ASSIGNED TASK -
Write the records out again, unchanged.

SOURCE INFORMATION -
/---
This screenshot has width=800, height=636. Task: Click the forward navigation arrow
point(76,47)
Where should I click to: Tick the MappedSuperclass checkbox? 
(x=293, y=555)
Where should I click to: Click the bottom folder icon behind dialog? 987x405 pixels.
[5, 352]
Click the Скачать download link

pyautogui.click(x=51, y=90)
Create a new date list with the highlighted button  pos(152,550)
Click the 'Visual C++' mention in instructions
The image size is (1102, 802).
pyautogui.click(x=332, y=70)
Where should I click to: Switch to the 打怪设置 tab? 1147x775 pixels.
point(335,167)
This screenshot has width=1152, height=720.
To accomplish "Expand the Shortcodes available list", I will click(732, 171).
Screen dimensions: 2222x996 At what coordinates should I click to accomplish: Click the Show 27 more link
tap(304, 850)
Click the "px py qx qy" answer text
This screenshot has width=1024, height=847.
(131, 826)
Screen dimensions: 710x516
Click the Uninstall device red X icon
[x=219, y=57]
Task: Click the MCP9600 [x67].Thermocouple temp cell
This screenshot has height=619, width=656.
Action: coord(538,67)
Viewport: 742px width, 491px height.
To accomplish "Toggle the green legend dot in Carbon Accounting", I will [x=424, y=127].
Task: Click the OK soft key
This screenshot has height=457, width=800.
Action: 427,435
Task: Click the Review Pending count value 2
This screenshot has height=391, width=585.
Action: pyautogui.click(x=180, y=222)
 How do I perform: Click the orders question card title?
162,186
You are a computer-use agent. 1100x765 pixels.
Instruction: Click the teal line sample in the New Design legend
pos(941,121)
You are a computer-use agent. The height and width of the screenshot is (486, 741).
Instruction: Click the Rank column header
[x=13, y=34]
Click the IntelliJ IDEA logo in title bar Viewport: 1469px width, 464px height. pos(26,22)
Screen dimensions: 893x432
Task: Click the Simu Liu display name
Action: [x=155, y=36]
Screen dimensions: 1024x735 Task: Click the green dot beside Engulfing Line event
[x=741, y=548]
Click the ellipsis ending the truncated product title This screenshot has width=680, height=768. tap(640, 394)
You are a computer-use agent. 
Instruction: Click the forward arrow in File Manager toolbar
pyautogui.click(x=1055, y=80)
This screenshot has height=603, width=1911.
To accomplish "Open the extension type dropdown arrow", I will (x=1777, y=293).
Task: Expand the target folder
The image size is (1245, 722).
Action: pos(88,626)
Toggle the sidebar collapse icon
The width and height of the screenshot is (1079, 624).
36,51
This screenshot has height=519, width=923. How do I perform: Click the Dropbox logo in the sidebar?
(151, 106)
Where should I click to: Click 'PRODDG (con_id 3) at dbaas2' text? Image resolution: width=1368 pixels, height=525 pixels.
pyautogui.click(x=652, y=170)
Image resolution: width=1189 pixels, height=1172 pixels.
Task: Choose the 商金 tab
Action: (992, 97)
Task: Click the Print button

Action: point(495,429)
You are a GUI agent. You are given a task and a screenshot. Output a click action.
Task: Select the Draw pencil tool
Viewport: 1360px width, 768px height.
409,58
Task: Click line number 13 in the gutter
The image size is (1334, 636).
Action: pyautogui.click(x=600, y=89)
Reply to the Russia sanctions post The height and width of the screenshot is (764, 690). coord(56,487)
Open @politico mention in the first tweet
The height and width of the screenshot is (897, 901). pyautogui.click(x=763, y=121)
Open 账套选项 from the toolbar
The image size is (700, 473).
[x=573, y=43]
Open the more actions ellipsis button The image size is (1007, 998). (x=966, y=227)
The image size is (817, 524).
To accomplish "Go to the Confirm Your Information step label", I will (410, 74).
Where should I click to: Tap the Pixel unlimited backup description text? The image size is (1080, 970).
\---
TASK SOLUTION -
This screenshot has width=800, height=636. Task: Click the forward navigation arrow
point(76,47)
Where should I click to: Tick the MappedSuperclass checkbox? 
(x=293, y=555)
Where should I click to: Click the bottom folder icon behind dialog? 987x405 pixels.
[5, 352]
Click the Скачать download link

pyautogui.click(x=51, y=90)
Create a new date list with the highlighted button  pos(152,550)
Click the 'Visual C++' mention in instructions
The image size is (1102, 802).
pyautogui.click(x=332, y=70)
Where should I click to: Switch to the 打怪设置 tab? 1147x775 pixels.
point(335,167)
This screenshot has width=1152, height=720.
To accomplish "Expand the Shortcodes available list", I will click(732, 171).
Screen dimensions: 2222x996 At what coordinates should I click to accomplish: Click the Show 27 more link
tap(304, 850)
Click the "px py qx qy" answer text
This screenshot has width=1024, height=847.
(131, 826)
Screen dimensions: 710x516
Click the Uninstall device red X icon
[x=219, y=57]
Task: Click the MCP9600 [x67].Thermocouple temp cell
This screenshot has height=619, width=656.
Action: coord(538,67)
Viewport: 742px width, 491px height.
To accomplish "Toggle the green legend dot in Carbon Accounting", I will [x=424, y=127].
Task: Click the OK soft key
This screenshot has height=457, width=800.
Action: 427,435
Task: Click the Review Pending count value 2
This screenshot has height=391, width=585.
Action: pyautogui.click(x=180, y=222)
 How do I perform: Click the orders question card title?
162,186
You are a computer-use agent. 1100x765 pixels.
Instruction: Click the teal line sample in the New Design legend
pos(941,121)
You are a computer-use agent. The height and width of the screenshot is (486, 741).
Instruction: Click the Rank column header
[x=13, y=34]
Click the IntelliJ IDEA logo in title bar Viewport: 1469px width, 464px height. pos(26,22)
Screen dimensions: 893x432
Task: Click the Simu Liu display name
Action: [x=155, y=36]
Screen dimensions: 1024x735 Task: Click the green dot beside Engulfing Line event
[x=741, y=548]
Click the ellipsis ending the truncated product title This screenshot has width=680, height=768. tap(640, 394)
You are a computer-use agent. 
Instruction: Click the forward arrow in File Manager toolbar
pyautogui.click(x=1055, y=80)
This screenshot has height=603, width=1911.
To accomplish "Open the extension type dropdown arrow", I will (x=1777, y=293).
Task: Expand the target folder
The image size is (1245, 722).
Action: pos(88,626)
Toggle the sidebar collapse icon
The width and height of the screenshot is (1079, 624).
36,51
This screenshot has height=519, width=923. How do I perform: Click the Dropbox logo in the sidebar?
(151, 106)
Where should I click to: Click 'PRODDG (con_id 3) at dbaas2' text? Image resolution: width=1368 pixels, height=525 pixels.
pyautogui.click(x=652, y=170)
Image resolution: width=1189 pixels, height=1172 pixels.
Task: Choose the 商金 tab
Action: (992, 97)
Task: Click the Print button

Action: point(495,429)
You are a GUI agent. You are given a task and a screenshot. Output a click action.
Task: Select the Draw pencil tool
Viewport: 1360px width, 768px height.
409,58
Task: Click line number 13 in the gutter
The image size is (1334, 636).
Action: pyautogui.click(x=600, y=89)
Reply to the Russia sanctions post The height and width of the screenshot is (764, 690). coord(56,487)
Open @politico mention in the first tweet
The height and width of the screenshot is (897, 901). pyautogui.click(x=763, y=121)
Open 账套选项 from the toolbar
The image size is (700, 473).
[x=573, y=43]
Open the more actions ellipsis button The image size is (1007, 998). (x=966, y=227)
The image size is (817, 524).
To accomplish "Go to the Confirm Your Information step label", I will (410, 74).
Where should I click to: Tap the Pixel unlimited backup description text? The image size is (1080, 970).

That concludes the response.